▶ **EXERCISE INPUT**:

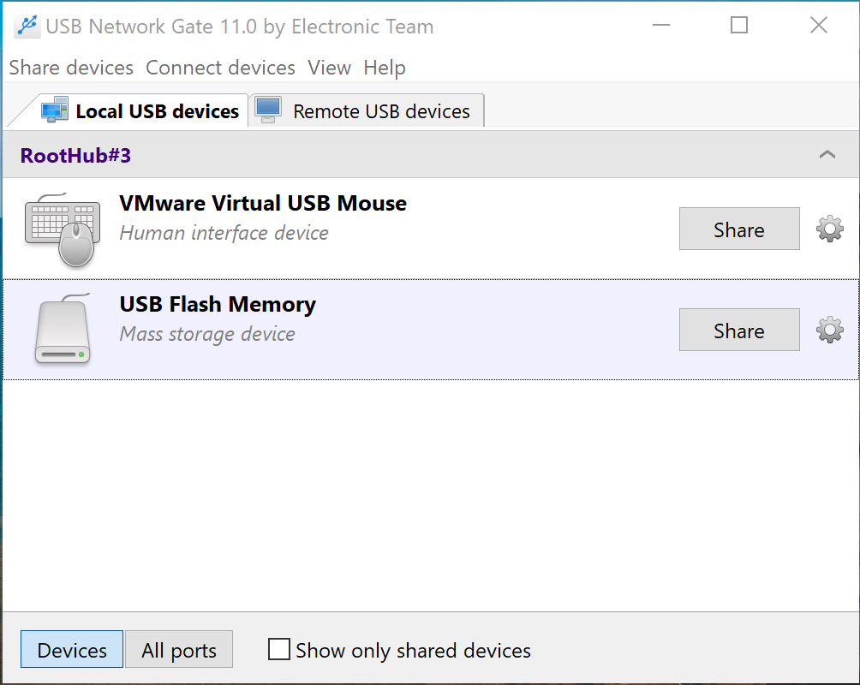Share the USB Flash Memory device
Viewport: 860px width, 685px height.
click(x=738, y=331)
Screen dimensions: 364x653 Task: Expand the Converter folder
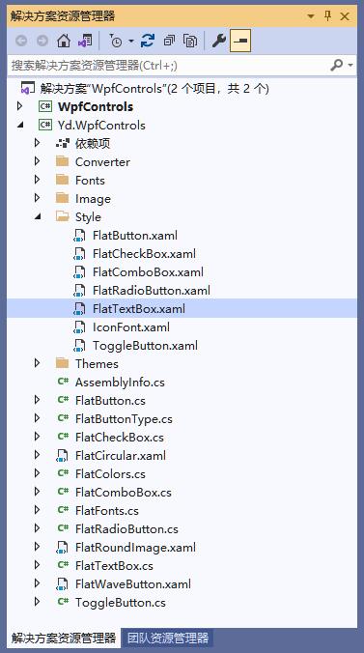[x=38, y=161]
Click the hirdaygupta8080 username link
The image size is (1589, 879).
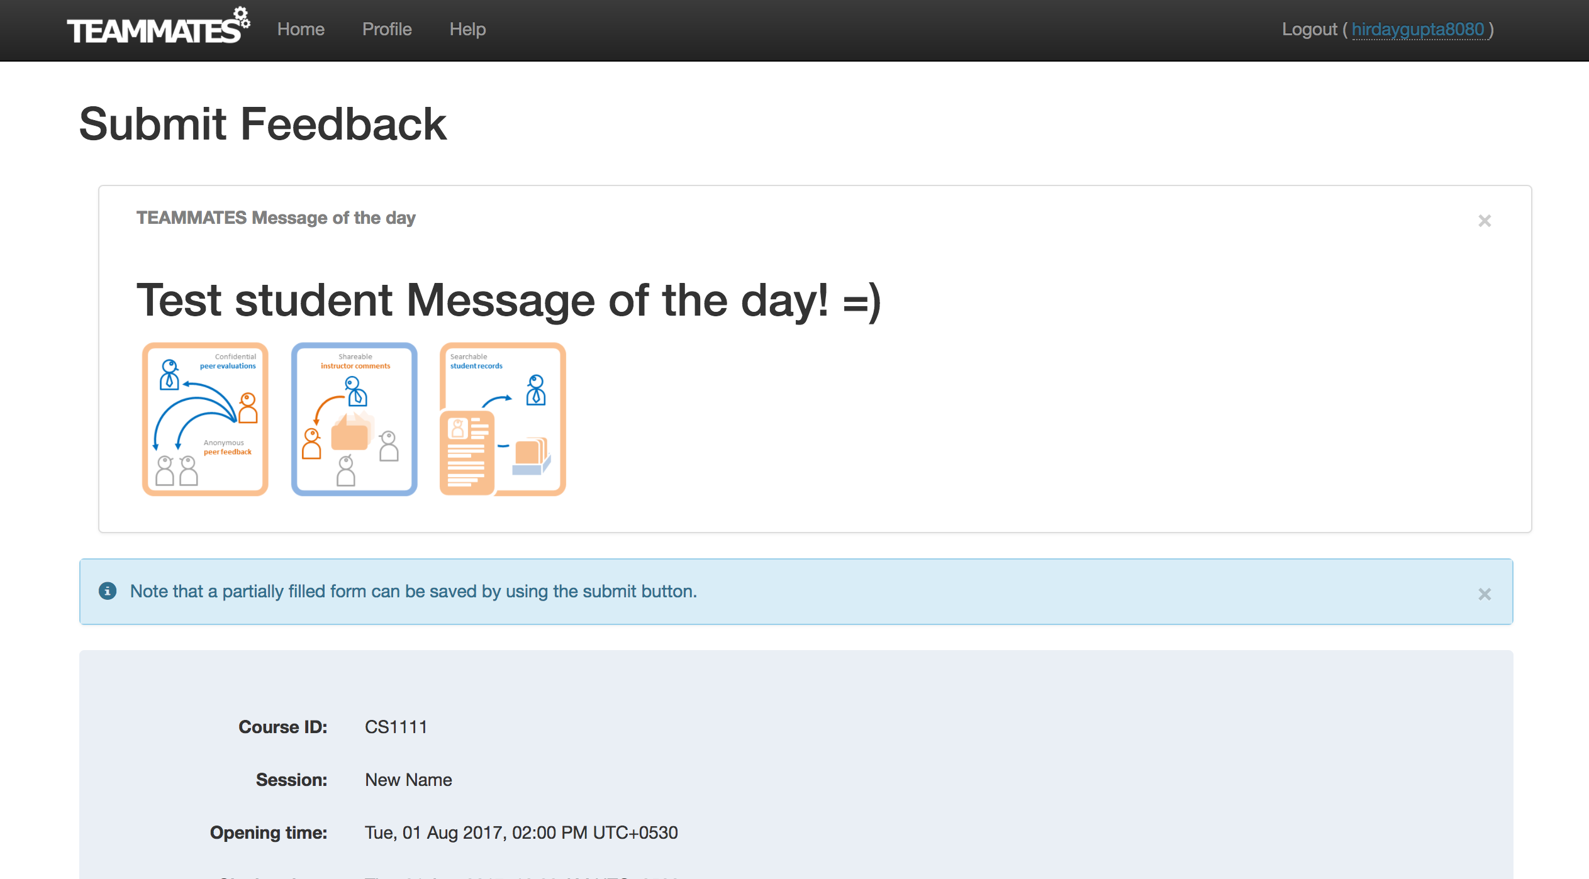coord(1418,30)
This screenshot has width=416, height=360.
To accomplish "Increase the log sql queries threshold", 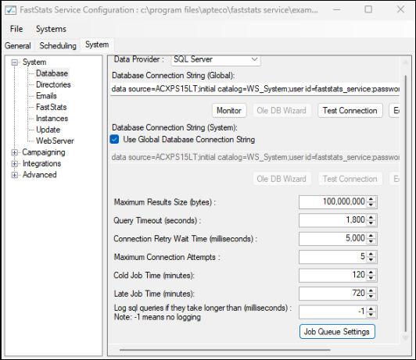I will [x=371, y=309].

▶ **BRIEF**: When copying from the data above, print only the lines from the line containing "Screen dimensions: 364x653" to the line containing "This screenshot has width=416, height=360.", exactly, and leave the pictures out.

▶ **WRITTEN ANSWER**:
Screen dimensions: 364x653 Task: Expand the Converter folder
[x=38, y=161]
Click the hirdaygupta8080 username link
The image size is (1589, 879).
coord(1418,30)
This screenshot has width=416, height=360.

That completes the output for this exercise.